Trois questions à Cyriaque Kouba, auteur de Royan, « l’enfance volée »

Pourquoi avoir écrit ce roman sur les enfants de la rue au Congo ?

Cyriaque Kouba : à vrai dire, j’ai été moi-même surpris en commençant par un sujet aussi délicat que gravissime. Mais je crois savoir que c’est mon aptitude à exprimer mes émotions qui a présidé à l’écriture de ce roman. Un jour où je me promenais sur la Corniche de Brazzaville, je tombe sur des enfants qui dormaient sur ce site. Vous n’imaginez pas ma réaction, pour moi qui ai aussi des enfants et pour lesquels je me bats au quotidien. Je suis rentré chez moi fracassé, abattu, comme je ne connaissais pas ce phénomène. Autant à Paris – où vit ma famille – je rencontre les SDF, qui font partie de mon imaginaire, autant à Brazzaville j’ai du mal à accepter le fait de voir des enfants dormir dans la rue...

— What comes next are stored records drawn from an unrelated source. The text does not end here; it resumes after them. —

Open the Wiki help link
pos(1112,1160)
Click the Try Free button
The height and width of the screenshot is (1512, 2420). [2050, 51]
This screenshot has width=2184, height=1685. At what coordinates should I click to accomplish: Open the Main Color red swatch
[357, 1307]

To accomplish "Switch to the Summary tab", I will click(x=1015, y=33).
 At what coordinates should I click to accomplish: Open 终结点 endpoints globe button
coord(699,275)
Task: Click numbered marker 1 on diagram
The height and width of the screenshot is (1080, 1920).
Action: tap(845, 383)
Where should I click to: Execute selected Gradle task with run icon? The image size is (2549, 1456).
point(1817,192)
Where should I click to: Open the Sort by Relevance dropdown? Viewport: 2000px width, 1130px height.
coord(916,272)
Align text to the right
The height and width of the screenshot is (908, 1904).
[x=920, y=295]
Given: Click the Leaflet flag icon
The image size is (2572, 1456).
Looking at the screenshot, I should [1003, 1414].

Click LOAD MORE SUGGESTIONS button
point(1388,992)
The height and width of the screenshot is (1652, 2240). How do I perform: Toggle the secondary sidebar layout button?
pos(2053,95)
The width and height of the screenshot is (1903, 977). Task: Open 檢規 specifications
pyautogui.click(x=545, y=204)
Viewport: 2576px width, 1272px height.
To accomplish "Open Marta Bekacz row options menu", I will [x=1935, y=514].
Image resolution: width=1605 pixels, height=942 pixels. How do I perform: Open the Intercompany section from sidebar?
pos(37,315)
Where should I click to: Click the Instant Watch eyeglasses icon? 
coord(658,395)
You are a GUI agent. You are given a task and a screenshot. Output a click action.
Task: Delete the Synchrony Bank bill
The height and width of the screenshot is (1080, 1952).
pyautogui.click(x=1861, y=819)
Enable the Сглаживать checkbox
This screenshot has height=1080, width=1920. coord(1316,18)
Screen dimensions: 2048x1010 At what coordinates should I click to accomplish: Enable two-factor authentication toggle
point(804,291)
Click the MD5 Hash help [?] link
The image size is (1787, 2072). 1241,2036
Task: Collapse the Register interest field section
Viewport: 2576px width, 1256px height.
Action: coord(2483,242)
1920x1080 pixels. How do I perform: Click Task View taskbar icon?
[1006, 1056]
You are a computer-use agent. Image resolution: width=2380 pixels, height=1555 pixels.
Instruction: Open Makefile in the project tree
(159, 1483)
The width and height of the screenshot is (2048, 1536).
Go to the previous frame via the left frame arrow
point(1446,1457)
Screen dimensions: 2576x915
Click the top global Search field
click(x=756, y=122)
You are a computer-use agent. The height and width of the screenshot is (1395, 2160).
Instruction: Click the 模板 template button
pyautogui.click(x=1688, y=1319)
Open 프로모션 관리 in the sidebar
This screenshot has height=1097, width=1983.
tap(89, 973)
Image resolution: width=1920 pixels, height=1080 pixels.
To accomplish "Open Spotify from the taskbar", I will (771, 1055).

Par votre roman, vous avez donc voulu alerter l’opinion nationale ?

CB : je ne suis pas un homme politique et il ne m’appartient pas de juger ni de donner des leçons de morale. Toutefois j’ai une conscience. J’ai pris conscience du fait et j’ai retranscris par le biais du roman. Le roman, vous savez, est un espace qui vous donne des libertés. Du reste, tout homme est un éternel enfant. Pourquoi ne pas lier « enfant » et « art » ? Jean Genet écrit : « Créer, c’est toujours parler de l’enfance. » Je pense que l’enfance au Congo mérite des écrits multiples et infinis.

C’est tout le Congo qui mérite des écrits et des écrits, non ?

CB : cette question n’engage que vous ! Pour l’instant, en ce qui me concerne, je ne pense qu’à tous ces enfants qui dorment dans des marchés, les rues, pour diverses raisons. Toutes les raisons sont valables, sauf une : chasser un enfant de la maison sous prétexte qu’il serait un « sorcier », je dis « non ». Malheureusement ce phénomène a pignon sur rue chez nous, au Congo.